A Greek Tragedy In India

What is the difference between a mistake and a crime?

A mistake is when your office, hoodwinks you to sell spectrum at throwaway prices. A crime is when you know a mistake has been committed and compound it by removing the evidence (read the coalgate files). A mistake can be condoned by an apology, but a crime must call for a befitting punishment.

 For UPA, spectrum allocation can be called a mistake (a crime by an ally), but coalgate is surely an offence and the jury of the public shall announce the verdict within 200 days, when they cast a vote during the next general elections.

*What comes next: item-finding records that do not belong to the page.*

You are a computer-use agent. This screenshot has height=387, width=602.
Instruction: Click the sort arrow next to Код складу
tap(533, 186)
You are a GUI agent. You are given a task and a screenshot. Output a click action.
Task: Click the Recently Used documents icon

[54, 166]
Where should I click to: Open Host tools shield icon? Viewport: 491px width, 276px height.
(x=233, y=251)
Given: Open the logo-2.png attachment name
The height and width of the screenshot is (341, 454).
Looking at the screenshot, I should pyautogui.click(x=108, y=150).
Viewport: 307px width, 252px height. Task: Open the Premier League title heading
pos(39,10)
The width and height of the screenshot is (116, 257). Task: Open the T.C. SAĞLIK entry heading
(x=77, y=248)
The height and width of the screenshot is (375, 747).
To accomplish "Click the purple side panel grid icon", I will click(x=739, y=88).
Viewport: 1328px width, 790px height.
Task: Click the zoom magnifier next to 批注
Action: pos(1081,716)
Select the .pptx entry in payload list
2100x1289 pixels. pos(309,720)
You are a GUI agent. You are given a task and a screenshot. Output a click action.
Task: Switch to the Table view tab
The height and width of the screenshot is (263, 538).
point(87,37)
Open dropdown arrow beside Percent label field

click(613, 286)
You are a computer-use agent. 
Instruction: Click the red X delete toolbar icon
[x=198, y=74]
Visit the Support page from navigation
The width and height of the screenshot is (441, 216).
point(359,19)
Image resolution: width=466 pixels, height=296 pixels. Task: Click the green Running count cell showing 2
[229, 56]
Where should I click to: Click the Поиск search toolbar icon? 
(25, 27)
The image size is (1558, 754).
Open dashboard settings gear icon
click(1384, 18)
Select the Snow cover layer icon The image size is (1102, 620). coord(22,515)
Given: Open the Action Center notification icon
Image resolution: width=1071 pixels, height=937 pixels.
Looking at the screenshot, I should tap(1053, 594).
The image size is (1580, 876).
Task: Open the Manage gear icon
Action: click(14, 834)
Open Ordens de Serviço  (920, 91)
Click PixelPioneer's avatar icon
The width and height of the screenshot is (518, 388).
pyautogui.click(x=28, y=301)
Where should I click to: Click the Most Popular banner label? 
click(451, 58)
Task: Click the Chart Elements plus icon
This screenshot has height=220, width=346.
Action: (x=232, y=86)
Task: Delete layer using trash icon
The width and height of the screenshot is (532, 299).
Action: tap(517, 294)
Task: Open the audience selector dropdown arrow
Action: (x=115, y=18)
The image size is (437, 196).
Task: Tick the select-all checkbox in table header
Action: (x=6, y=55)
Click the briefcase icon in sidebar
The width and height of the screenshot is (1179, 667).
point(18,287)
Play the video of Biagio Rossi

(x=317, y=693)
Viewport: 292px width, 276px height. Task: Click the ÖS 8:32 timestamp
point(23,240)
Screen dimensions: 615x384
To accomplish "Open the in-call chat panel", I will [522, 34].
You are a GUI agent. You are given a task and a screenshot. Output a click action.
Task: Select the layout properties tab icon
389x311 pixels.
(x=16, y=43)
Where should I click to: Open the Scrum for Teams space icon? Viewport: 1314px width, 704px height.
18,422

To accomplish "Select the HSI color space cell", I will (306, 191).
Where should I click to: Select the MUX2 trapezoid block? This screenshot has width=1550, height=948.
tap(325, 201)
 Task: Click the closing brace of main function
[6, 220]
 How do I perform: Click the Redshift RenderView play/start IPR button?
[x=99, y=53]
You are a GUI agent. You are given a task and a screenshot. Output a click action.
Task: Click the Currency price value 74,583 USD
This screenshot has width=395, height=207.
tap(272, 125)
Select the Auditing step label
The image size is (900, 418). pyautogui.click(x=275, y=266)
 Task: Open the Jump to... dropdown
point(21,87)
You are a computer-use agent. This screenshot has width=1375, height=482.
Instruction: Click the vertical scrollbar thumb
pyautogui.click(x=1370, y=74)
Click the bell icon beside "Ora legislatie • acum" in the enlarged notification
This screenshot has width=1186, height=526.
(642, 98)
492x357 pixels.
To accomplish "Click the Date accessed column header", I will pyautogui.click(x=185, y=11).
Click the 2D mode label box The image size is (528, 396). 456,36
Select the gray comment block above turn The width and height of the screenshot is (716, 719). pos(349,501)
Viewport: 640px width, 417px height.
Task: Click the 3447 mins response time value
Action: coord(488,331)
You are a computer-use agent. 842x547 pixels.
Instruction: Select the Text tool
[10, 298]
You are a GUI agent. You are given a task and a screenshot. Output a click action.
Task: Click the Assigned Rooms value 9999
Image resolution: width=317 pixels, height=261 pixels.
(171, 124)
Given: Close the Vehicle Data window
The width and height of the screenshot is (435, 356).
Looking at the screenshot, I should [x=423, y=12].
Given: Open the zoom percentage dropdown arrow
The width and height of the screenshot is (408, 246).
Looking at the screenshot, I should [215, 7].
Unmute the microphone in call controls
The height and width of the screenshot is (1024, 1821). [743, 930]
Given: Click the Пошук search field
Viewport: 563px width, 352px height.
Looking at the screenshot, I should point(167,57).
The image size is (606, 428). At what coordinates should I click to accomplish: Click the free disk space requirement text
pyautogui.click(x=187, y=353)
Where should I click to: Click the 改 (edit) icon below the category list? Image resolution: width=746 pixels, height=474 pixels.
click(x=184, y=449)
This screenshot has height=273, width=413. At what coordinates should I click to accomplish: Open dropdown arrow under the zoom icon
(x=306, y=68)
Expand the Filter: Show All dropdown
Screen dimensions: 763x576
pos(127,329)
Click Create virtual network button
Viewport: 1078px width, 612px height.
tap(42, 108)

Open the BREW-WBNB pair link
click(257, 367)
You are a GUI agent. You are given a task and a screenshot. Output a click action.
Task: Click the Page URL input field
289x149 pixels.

The Prime Minister would be feeling like the hero of a greek tragedy (like Oedipus and Antigone). All his actions that he did as a Finance Minister, and which made him famous are being undone by his own inaction. He pulled India from the brink of bankruptcy, by the steps that increased the dollar inflows and the investor confidence into the economy.

On the other hand, the government’s inaction has led the rupee into a comatose state. When India achieved independence, a rupee was worth a dollar. Today after 66 years, a dollar is worth 63 rupees. The poetic justice does not end here. In fact, the statistics on the table are chilling. The current fiscal deficit is close to $175 billion and counting. The RBI has about 7 months of foreign exchange to cover our imports, after which we may have to go to the IMF with a begging bowl.

The government has alibis but no solutions. In fact, it is selling dreams by making outrageous plans like food security bill. Somebody has to explain (Raghuram Rajan can be a good choice) that food security cannot come by making beggars out of hard working men.

The dreams of future have to be paid in the hard cash of reality. The poor, for whom UPA made schemes like MGNREGA, are at the receiving end of inflation. They may not understand current account deficit (CAD), but surely understand that the prices of goods are just not going down. The prices are up when there is a drought, but even a good current monsoon cannot make the prices go south. That is precisely their translation of the government’s economic record.

History suggests that change and economic lapse have a symbiotic relationship. Leon Trotsky suggested that people do not change governments, and consequently their lives, when they found an alternative; they did so when they were fed up. It is a season of revolutions across the world; I hope if there is one in India, it is one that is bought by a ballot and not by the bullet.